Continue the article below on the FDA's approval of Epidiolex for seizures associated with tuberous sclerosis complex, beginning after its final sentence.

*EXERCISE TEXT:*
━━━

The approval also expands the age range of all Epidiolex indications to include patients age 1 and older.
Elizabeth Thiele, MD, PhD
The FDA has approved a new indication for cannabidiol (CBD; Epidiolex; GW Pharmaceuticals) for the treatment of seizures associated with tuberous sclerosis complex (TSC), a rare disease that is the leading cause of genetic epilepsy.1
The oral solution is approved for use in patients age 1 and older with TSC. Notably, the FDA also expanded the approved age range to patient age 1 and older for the treatment’s other indications, including treatment of Dravet syndrome and Lennox-Gastaut syndrome.
“Based on previous positive trial results in TSC patients, Epidiolex may become an important treatment option for patients. It is a new tool in the toolbox for physicians and could meet a significant unmet need," said Elizabeth Thiele, MD, PhD, director of the Herscot Center for Tuberous Sclerosis Complex at Massachusetts General Hospital, professor of neurology at Harvard Medical School, and clinical investigator.1 “Nearly two-thirds of individuals with TSC develop treatment-resistant epilepsy and there is a need for new options that may benefit these patients who often try and fail existing treatments.”
Epidiolex was first approved in June 2018 for the treatment of seizures associated with Lennox-Gastaut syndrome and Dravet syndrome, 2 rare, treatment refractory types of epilepsy in patients aged 2 and older. The updated indication now makes the treatment available to these patients who are age 1 and older.
The highly purified oral CBD solution is only the second FDA-approved treatment for TSC, which is associated with growth of benign tumors in the brain and other organs resulting in seizures, developmental delay, and behavioral problems. The efficacy of CBD in this population was demonstrated in the phase 3 GWPCARE6 trial, a randomized, double-blind, placebo-controlled study of 224 patients who had previously tried and discontinued a median of 4 antiepileptic drugs and were currently taking a mean of 3. The most common concomitant drugs were valproate (45%), vigabatrin (33%), levetiracetam (29%), and clobazam (27%).2
The study, which evaluated both 25 mg/kg and 50 mg/kg doses of CBD versus placebo, met its primary end point, with patients treated with either dose of CBD experiencing a 48% reduction in seizure frequency compared with 24% in the placebo group (P <.01). Those who took CBD were more likely to experience at least a 50% reduction in seizures, observed in 36% of the 25 mg group (P = .0692) and 40% of the 50 mg group (P = .0245) compared with 22% for placebo. Caregivers reported an overall improvement in 69% of those taking 25 mg of CBD, 62% of those taking 50 mg CBD, and 40% of those who received placebo.

━━━

*RECORDED INFORMATION:*
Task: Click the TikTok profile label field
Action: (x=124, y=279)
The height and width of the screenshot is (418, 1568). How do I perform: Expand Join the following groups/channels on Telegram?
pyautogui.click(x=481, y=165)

━━━

*OUTPUT:*
The most common adverse events observed in those who received CBD in the study (≥10% and greater than placebo) included diarrhea, transaminase elevations, decreased appetite, somnolence, pyrexia, and vomiting.
“We assessed 2 different daily doses and found the lower dose of 25 mg/kg of weight provides the same benefit with fewer side effects compared to a dose of 50 mg/kg and will likely be the recommended dose,” Thiele said in a statement at the time.2
Indeed, the FDA’s recommended maintenance dose in patients with TSC is 25 mg/kg/day.
1. FDA approves Epidiolex (cannabidiol) oral solution to treat seizures associated with tuberous sclerosis complex. News release. GW Pharmaceuticals. August 3, 2020. Accessed August 3, 2020. https://www.globenewswire.com/news-release/2020/08/03/2071601/0/en/FDA-Approves-EPIDIOLEX-cannabidiol-Oral-Solution-to-Treat-Seizures-Associated-with-Tuberous-Sclerosis-Complex.html
2. Thiele E, Wong M. Cannabidiol (CBD) treatment in patients with seizures associated with tuberous sclerosis complex: a randomized, double-blind, placebo-controlled phase 3 trial (GWPCARE6). Presented at: AES 2019. December 7—10, 2020; Baltimore, Maryland. Abstract 1.293.